Schonnson damur

Aus dem Leben eines Superschnüfflers


Einmal im Jahr, meistens im Juni, wollte uns Kubelka zum Tanzen mitnehmen, weil er der Meinung war, dass uns das gut tun würde. Dabei meinte er nicht, dass wir in Rockin´ Ronnies Texas Tabledance nackten Frauchens beim Stangentanz zuschauen sollten, sondern er meinte, dass wir Eng-Tanzen sollten.

Wir alle waren aber ausgesprochen reserviert dem Tanzen gegenüber, und Dirty Willy, der aus einer bäuerlichen Wirthausfamilie stammt, steht dem Tanzen sogar feindlich gegenüber. „Wenn der Alte zum Beispiel für ein paar Tage mit seinem Zuchteber Archie in der Beiwagenmaschine zur nächsten Landwirtschafts­messe gefahren ist“, erklärt er uns seine Abscheu vorm Tanzen, „dann hat mich die Mutti nicht zu sich ins Bett geholt und mich lieb gehabt, sondern sie hat mich in die Selchkammer gesperrt. Und zwar mit einer Kiste Bier gegen die Einsamkeit und einer zweiten gegen den Flüssigkeitsverlust!“

Bis zum Gabelfrühstück hat sie ihn dort nicht mehr herausgeholt, weil sie die ganze Nacht lang auf einem der Wirthaustische getanzt hat und von Schonnson damur und Schonns elisee ge­träumt hat und vom Schonn Gabönn, sie hatte so eine Sehnsucht nach allem, was Französisch war. Während seinem Alten die Schweine im Kobel und das Kraut im Bottich genügt haben, schwang die Alte lieber das sulzige Tanzbein in der Wirtsstube oder gerne auch auf den Tanzveranstaltungen der näheren Umgebung, und irgendwann träumte sie von Paris. Gegen das dunkle Gemüt vom Alten hat sie ihren lichten Bewegungsdrang gestellt, und gegen seine beschauliche Fliegenfischerei ihre unzähmbare Tanzwut, wegen der sie sogar ihren Büstenhalter verbrannt hat. Als Erste überhaupt weltweit, weil der Büstenhalter beim Tanzen natürlich gestört hat.

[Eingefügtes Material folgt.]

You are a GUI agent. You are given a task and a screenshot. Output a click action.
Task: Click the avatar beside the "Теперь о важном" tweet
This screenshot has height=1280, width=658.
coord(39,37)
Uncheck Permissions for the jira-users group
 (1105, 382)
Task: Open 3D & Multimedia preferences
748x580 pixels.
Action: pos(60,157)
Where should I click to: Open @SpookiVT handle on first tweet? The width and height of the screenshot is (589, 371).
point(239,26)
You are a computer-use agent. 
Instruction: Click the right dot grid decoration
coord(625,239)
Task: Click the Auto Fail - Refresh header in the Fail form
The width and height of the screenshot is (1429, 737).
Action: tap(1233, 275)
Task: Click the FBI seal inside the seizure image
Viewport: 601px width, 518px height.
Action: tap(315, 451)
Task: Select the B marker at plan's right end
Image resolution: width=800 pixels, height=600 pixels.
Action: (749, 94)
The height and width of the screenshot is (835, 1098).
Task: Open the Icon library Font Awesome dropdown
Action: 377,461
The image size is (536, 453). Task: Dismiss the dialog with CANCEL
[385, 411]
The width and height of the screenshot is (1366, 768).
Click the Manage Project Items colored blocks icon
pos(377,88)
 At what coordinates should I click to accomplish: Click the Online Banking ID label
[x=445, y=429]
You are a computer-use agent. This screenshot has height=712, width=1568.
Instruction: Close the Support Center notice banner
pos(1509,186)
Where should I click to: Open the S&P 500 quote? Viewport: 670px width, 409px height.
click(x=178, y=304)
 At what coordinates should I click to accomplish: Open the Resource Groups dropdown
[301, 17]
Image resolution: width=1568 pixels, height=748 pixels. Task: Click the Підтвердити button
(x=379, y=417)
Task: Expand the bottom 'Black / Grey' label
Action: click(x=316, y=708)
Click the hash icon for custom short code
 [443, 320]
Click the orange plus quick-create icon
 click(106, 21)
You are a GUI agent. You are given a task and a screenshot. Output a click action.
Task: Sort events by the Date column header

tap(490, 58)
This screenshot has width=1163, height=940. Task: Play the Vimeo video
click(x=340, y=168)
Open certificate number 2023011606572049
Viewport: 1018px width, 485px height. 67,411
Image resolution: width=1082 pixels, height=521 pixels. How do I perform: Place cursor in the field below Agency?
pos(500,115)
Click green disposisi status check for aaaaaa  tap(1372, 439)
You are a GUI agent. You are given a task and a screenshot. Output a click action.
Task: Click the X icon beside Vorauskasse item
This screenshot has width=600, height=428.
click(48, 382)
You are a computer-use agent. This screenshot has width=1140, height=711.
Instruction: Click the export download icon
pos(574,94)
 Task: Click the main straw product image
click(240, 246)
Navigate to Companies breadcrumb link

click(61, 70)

In der Selchkammer des Dorfgasthauses hatte Dirty Willy dann weiß Gott Zeit genug, das Tanzen hassen zu lernen. Schließlich hat die Alte die amerikanischen Besatzungssoldaten mit ihren Tanzeinlagen nicht nur unterhalten. Sie hat sich sogar bis auf die Knochen blamiert, als sie sich irgendwann schwarz anmalte und aus gelben Maiskolben einen Rock bastelte, „Bananen haben wir damals ja nicht gekannt!“ Solcherart verkleidet ist sie dann auf den Tisch gestiegen und hat getanzt wie die doppelt und dreifach Gestörte, daher Dirty Willys verständliche Abneigung gegen das Tanzen.

Seine Wut auf die tanzende Mutter haben in der Folge natürlich die Zehen der angebeteten Mädchen zu spüren bekommen, mit denen er als Heranwachsender dann durchaus versuchte, über den Tanzboden zu fliegen. Jedoch nicht, weil er den Samba im Blut gehabt hat oder den Rumba, sondern den Marillenschnaps. Und seine Tanzschritte hießen nicht „Links, Zwo“ oder „Drei, Vier“, sondern „Rache“ und „Wut“. Wer heute genau hinschaut, sagt Dirty Willy nicht ohne Wehmut, der kann im Tal, in dem seine Wiege stand, noch heute die eine oder andere in die Jahre Gekommene mit Holzstock herum laufen sehen. Und sobald das Wetter umschlägt, erkennt sie jeder als Dirty Willys ehemalige Tanzpartnerinnen, weil dann ihre Schmerzen in den von seinen Elefantenfüßen ruinierten Zehen vollkommen unerträglich werden.